# Natural or Organic cold remedy for your horse



## Ryle (Jul 13, 2007)

"Colds" in horses are most commonly caused by viruses---influenza and EHV. There really aren't any "natural" or "organic" TREATMENTS---this is because they haven't been proven effective. Once something (even natural or organic) is proven (and I don't just mean testimonials where you really don't know what else was givent to the animal, but controlled studies to prove that it's actually the product that caused improvement) to treat something, it then becomes termed a "drug".


----------



## kassierae (Jan 1, 2010)

I personally think it would be better to let it run its course.

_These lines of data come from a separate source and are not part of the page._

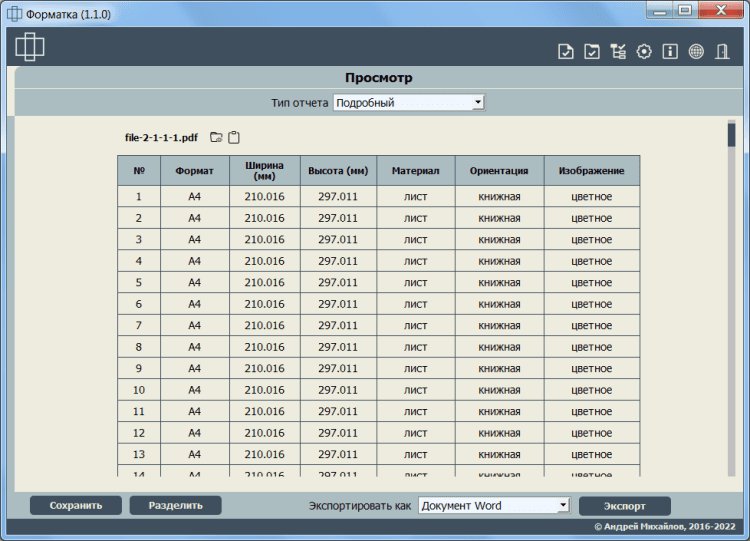Open the folder containing file-2-1-1-1.pdf
750x541 pixels.
(215, 138)
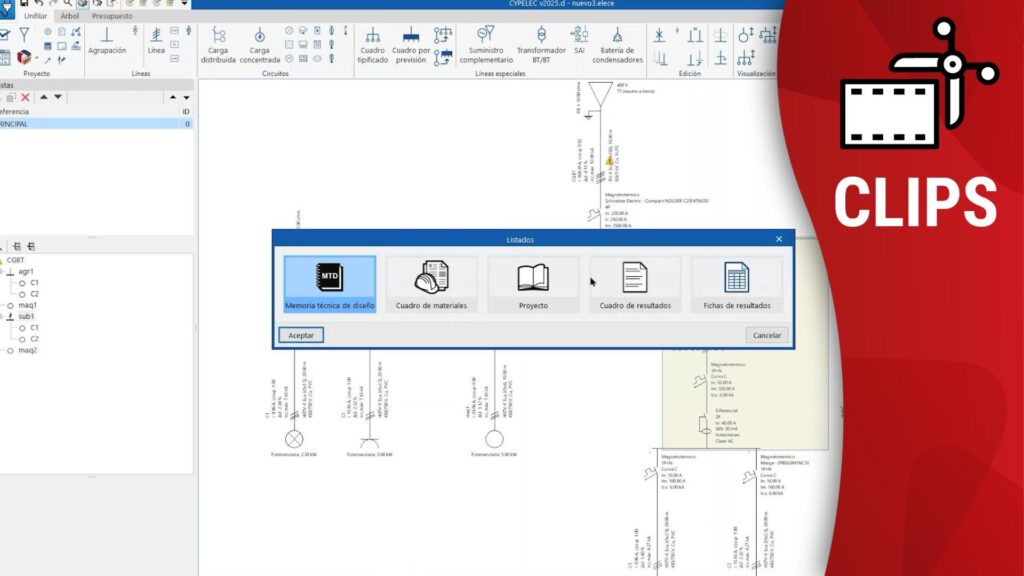Pick the Cuadro de resultados document
Viewport: 1024px width, 576px height.
coord(635,284)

Give some SMZ's for 3-5 days(ish) and leave it.


----------



## aruraeclipse (Mar 22, 2009)

Hello kassierae,
I personally agree with you, nature has to take its course too, and the defination of a drug is something that causes adverse side effects, when its natural, it fixes the problem, naturally without "drugs". Its just that I like living as natural and healthy as possible and I do the same for my horses.  thank you kassierae. The vet will look them over, but I'm going to stick to my natural methods unless its an emergency. I have the common sense to ensure its not going to become an emergency as well. I might get that jeffers stuff anyways and than wait to see improvements and than let the rest take its course.


----------